**** TEKST STRONY ****
#Konstruktorelektrykamator #elektronika #elektryka
Dzisiaj do porannej kawki czy szklanki mleka, kilka historii z tego tygodnia. Od której by tu zacząć?
Od tej do której mam film, o ten, uwaga, trwa dwie minuty:
https://youtu.be/M4TuFQDlqwQ
Dzwonią z tartaku że coś jest nie tak bo potrafi spalić im dwa BMy w ciągu dnia. I to zawsze środkowy w rozłączniku (rozłącznik bezpiecnzikowy to 3 równolegle tory, z wkładkami nożowymi). Dobra, skończę kopać dołki, to koło południa podjadę zobaczę co się dzieje.
Od razu założyłem miernik cęgowy na odpływy i patrzymy, eee, tu jest 30A, mało. No tak, tyle że pracuje tylko jedna maszyna. Uruchamiać wszytko tak jak normalnie pracujecie!
**** MATERIAŁ ŹRÓDŁOWY ****
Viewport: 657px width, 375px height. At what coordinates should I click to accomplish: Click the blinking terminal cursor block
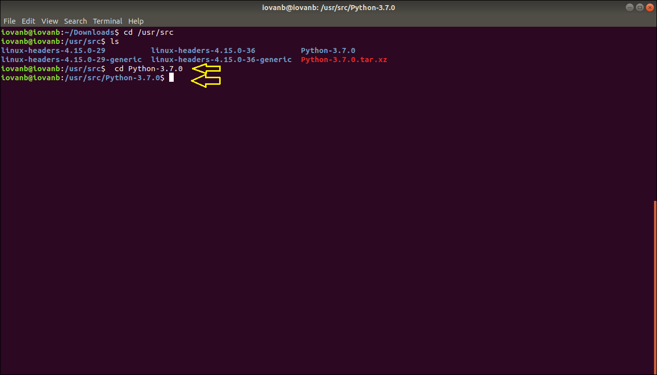pyautogui.click(x=172, y=77)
****
#### CO NALEŻY ZROBIĆ:
1 - Na podstawie tekstu o awarii w tartaku proszę odpowiedzieć krótko na poniższe pytania:
(a) Jak długo trwa film, do którego prowadzi link?
(b) Ile BM-ów potrafi się spalić w tartaku w ciągu dnia?
(c) Jaką wartość prądu pokazał miernik cęgowy założony na odpływy?
2 - Akapit tekstu o awarii w tartaku rozpoczynający się od słów „Dzwonią z tartaku” należy ująć zwięźle w formie listy, z zachowaniem najważniejszych faktów.
3 - Proszę kontynuować tekst o awarii w tartaku, zaczynając od następnego zdania po „Uruchamiać wszytko tak jak normalnie pracujecie!”.

#### ODPOWIEDZI DO ĆWICZENIA:
1 -
(a) Dwie minuty.
(b) Dwa.
(c) 30 A.

2 -
- Zgłoszenie z tartaku: w ciągu dnia potrafią się spalić dwa BM-y.
- Przepala się zawsze środkowy w rozłączniku.
- Rozłącznik bezpiecznikowy ma trzy równoległe tory z wkładkami nożowymi.
- Przyjazd na miejsce zaplanowano około południa, po skończeniu kopania dołków.

3 -
No i poszła w ruch jedna wielopiła (37 kW), druga wielopiła (22 kW), duży trak ramowy (37 kW), piła taśmowa (7,5 kW), jakaś mała krajzega (max 3 kW), trochę oświetlenia i małych dupereli. Finalnie łącznej włączonej mocy ok 100kW, bez obciążenie to nie jest problem, ale jak każda zacznie ciąć, to prąd idzie jak zły, co widać na wykresie.
Oscyloskop pokazuje wartość peak-peak, czyli wartość skuteczna to wartość szczytowa ( od 0 do max) podzielone przez √2
Czyli jakieś 150A średniego prądu.
Na wykresie zaznaczyłem charakterystykę wkładki 80A (czerwony), wartość 150A (niebieski) i czas po jakim powinna zadziałać ta wkładka przy tym prądzie (turkusowy).
Jak widać wkładka 80 A może puścić 150 A przez ok 6-7 minut zanim się przepali. Dla prądu 100 A są to już 2,5-3 h. A że nie biorą ciągle tych 150A, tylko chwilowo to bezpiecznik jeszcze daje radę.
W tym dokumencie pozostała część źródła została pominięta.